● Task statement: Copy everything from the first line of the records down to and including the line that contains "pos(346,120)". Reproduce each line exactly.

******************************

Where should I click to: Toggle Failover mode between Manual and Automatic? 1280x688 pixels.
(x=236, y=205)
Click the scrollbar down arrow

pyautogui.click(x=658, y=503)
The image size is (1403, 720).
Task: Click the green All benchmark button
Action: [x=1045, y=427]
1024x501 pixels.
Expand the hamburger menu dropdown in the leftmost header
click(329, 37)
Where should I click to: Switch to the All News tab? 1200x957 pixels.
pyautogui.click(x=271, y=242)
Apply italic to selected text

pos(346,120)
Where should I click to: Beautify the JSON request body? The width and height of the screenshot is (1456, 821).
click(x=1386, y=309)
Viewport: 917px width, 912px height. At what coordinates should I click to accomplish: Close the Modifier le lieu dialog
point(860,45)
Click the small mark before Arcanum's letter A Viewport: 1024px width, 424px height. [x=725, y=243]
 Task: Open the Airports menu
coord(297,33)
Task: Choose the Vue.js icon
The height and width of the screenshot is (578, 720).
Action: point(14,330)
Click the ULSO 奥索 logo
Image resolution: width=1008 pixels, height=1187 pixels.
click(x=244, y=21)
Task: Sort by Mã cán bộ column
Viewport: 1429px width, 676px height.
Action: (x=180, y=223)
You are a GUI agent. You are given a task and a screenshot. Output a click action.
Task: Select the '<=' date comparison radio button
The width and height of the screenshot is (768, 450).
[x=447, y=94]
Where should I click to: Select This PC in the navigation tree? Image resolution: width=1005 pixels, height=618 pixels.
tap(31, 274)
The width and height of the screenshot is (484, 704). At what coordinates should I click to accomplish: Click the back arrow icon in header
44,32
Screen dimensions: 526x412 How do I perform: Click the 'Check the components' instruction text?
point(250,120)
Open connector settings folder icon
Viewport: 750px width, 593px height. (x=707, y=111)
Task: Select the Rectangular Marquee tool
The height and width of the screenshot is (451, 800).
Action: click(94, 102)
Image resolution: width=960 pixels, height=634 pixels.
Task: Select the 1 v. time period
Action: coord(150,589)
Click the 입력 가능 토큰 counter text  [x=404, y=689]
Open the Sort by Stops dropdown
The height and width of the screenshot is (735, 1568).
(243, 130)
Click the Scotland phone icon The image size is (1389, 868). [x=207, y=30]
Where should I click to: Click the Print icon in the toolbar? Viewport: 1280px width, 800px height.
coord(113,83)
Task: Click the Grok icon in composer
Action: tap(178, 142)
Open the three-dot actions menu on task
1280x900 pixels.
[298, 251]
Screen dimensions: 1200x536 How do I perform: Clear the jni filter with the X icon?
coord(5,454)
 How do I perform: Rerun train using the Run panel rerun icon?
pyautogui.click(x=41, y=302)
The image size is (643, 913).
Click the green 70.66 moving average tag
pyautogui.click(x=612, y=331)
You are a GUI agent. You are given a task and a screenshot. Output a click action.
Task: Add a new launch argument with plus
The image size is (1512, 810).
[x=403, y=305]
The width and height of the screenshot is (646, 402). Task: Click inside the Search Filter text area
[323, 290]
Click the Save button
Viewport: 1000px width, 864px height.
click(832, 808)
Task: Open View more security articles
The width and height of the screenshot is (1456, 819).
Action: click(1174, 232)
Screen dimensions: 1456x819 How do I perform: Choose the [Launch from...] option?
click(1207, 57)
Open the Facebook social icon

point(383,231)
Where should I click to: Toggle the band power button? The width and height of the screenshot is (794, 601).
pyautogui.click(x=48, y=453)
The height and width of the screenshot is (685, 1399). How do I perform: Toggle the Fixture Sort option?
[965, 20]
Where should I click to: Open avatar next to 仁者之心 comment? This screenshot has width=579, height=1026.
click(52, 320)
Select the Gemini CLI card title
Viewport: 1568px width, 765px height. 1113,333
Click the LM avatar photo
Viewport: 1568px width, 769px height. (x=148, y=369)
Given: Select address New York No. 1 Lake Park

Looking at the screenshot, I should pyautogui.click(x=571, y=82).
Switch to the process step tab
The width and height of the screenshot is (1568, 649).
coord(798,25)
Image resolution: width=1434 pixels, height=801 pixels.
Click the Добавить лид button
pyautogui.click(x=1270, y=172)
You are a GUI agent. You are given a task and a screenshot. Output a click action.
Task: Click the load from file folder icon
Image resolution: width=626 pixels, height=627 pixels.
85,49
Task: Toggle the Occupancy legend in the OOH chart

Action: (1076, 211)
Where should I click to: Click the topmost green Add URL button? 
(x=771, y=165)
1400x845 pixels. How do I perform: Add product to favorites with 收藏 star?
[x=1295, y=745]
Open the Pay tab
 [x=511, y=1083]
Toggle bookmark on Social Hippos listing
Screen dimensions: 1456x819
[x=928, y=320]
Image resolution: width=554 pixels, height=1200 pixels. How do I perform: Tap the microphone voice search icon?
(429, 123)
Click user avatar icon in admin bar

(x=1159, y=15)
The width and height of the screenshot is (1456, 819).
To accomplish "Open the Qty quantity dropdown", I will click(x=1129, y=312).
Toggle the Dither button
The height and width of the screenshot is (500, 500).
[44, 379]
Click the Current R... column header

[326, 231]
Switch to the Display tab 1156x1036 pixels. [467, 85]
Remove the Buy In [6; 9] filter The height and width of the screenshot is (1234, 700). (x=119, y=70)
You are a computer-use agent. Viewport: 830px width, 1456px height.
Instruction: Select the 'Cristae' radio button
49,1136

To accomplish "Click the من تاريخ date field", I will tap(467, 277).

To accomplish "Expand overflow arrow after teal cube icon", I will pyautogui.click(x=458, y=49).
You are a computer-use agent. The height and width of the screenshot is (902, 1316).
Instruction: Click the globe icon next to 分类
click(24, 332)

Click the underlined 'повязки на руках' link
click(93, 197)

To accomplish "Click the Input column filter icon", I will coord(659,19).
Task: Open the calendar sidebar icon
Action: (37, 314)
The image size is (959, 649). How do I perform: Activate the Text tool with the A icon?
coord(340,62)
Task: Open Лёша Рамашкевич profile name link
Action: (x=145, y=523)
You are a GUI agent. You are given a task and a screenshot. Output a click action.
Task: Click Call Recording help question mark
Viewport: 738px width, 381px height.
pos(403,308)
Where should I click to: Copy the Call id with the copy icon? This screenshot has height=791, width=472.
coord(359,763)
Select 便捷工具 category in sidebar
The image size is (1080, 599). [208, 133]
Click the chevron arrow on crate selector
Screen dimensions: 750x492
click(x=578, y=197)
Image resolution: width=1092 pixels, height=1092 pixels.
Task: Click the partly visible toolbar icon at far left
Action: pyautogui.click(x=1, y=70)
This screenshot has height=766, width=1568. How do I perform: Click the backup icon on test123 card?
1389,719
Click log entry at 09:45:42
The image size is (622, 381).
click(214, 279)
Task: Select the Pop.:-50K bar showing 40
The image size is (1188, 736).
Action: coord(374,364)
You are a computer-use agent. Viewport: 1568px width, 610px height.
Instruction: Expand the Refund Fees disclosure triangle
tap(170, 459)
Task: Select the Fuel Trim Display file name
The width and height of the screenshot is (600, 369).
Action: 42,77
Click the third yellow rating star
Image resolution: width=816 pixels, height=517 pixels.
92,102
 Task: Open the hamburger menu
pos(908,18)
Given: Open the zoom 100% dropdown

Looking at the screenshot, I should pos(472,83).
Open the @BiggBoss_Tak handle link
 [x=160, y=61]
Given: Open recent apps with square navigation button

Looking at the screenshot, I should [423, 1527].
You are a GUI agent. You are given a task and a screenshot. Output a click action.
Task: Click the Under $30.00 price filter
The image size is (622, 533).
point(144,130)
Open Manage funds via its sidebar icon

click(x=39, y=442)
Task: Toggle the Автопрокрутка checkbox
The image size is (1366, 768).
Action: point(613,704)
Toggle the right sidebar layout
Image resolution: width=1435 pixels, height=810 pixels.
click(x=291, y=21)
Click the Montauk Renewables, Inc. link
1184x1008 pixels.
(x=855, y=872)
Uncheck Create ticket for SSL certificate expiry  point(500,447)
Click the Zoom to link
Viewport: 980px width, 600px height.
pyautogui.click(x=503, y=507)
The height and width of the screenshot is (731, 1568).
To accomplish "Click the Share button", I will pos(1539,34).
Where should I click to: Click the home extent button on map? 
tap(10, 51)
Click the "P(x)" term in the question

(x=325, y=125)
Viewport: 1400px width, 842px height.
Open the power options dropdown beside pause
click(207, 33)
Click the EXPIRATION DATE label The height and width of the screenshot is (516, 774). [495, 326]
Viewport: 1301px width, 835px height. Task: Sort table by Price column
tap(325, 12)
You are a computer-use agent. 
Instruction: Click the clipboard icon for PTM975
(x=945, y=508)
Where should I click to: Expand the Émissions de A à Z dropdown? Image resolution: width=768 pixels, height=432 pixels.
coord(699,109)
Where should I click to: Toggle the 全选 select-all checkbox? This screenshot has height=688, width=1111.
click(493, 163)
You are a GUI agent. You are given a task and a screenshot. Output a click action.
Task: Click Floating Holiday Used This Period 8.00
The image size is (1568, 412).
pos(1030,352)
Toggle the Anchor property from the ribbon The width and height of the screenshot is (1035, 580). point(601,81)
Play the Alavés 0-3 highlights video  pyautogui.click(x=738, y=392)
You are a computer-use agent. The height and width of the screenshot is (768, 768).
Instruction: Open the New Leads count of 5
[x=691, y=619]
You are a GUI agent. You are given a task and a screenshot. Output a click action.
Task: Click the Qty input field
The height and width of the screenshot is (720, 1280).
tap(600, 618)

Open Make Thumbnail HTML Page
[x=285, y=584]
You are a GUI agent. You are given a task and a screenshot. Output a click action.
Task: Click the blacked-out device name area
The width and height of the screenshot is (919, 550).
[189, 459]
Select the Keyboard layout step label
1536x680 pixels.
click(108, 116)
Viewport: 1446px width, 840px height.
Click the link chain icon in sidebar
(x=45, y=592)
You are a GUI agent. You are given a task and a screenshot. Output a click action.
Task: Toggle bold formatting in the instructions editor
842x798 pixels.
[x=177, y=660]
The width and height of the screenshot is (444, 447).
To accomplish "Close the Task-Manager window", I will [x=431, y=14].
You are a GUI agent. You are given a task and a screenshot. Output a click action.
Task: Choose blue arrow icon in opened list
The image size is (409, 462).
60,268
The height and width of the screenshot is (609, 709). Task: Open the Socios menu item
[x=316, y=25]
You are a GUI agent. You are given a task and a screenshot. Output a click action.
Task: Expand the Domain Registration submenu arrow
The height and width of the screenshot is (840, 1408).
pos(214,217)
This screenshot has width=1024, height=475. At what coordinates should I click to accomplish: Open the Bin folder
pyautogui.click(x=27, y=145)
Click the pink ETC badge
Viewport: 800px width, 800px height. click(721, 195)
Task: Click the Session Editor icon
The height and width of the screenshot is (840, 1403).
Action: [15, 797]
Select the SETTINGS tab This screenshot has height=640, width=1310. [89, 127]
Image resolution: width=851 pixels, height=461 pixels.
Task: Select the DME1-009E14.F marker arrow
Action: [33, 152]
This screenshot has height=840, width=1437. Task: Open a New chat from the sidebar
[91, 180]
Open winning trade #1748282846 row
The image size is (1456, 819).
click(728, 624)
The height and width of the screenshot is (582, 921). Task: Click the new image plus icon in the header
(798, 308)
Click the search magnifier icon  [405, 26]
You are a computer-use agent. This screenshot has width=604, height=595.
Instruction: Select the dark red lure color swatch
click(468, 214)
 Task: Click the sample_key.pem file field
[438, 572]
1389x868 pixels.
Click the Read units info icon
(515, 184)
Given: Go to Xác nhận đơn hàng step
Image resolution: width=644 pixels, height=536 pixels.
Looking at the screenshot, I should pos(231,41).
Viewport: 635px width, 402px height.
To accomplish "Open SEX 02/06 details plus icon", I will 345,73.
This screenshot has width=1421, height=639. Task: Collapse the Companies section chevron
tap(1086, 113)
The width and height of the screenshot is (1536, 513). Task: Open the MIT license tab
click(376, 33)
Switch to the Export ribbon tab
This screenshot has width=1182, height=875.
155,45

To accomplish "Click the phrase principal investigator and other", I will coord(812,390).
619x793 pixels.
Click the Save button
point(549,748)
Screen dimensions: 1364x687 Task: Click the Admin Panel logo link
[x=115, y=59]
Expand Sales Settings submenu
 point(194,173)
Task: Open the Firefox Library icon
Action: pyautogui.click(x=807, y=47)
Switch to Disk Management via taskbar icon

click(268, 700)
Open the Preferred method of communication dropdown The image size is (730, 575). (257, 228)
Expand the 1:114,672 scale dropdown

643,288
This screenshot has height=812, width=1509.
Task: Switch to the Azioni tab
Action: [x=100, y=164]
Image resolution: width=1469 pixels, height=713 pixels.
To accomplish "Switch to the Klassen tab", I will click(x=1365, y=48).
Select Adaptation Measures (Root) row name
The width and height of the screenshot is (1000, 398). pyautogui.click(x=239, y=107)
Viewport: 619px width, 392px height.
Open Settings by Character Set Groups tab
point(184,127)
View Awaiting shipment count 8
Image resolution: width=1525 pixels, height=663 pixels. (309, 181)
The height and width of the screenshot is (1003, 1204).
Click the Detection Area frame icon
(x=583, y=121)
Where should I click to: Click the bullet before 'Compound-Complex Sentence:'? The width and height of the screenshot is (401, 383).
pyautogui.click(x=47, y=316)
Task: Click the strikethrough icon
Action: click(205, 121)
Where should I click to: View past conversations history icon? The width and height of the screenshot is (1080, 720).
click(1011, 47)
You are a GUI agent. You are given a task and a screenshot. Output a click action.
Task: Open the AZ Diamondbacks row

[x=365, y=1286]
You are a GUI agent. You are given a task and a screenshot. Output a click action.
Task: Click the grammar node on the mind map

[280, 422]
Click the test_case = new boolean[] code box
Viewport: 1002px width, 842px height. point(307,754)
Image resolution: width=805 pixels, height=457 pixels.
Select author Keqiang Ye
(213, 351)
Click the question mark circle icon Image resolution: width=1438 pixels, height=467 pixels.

******************************

● Solution:
Where should I click to: Toggle Failover mode between Manual and Automatic? 1280x688 pixels.
(x=236, y=205)
Click the scrollbar down arrow

pyautogui.click(x=658, y=503)
The image size is (1403, 720).
Task: Click the green All benchmark button
Action: [x=1045, y=427]
1024x501 pixels.
Expand the hamburger menu dropdown in the leftmost header
click(329, 37)
Where should I click to: Switch to the All News tab? 1200x957 pixels.
pyautogui.click(x=271, y=242)
Apply italic to selected text

pos(346,120)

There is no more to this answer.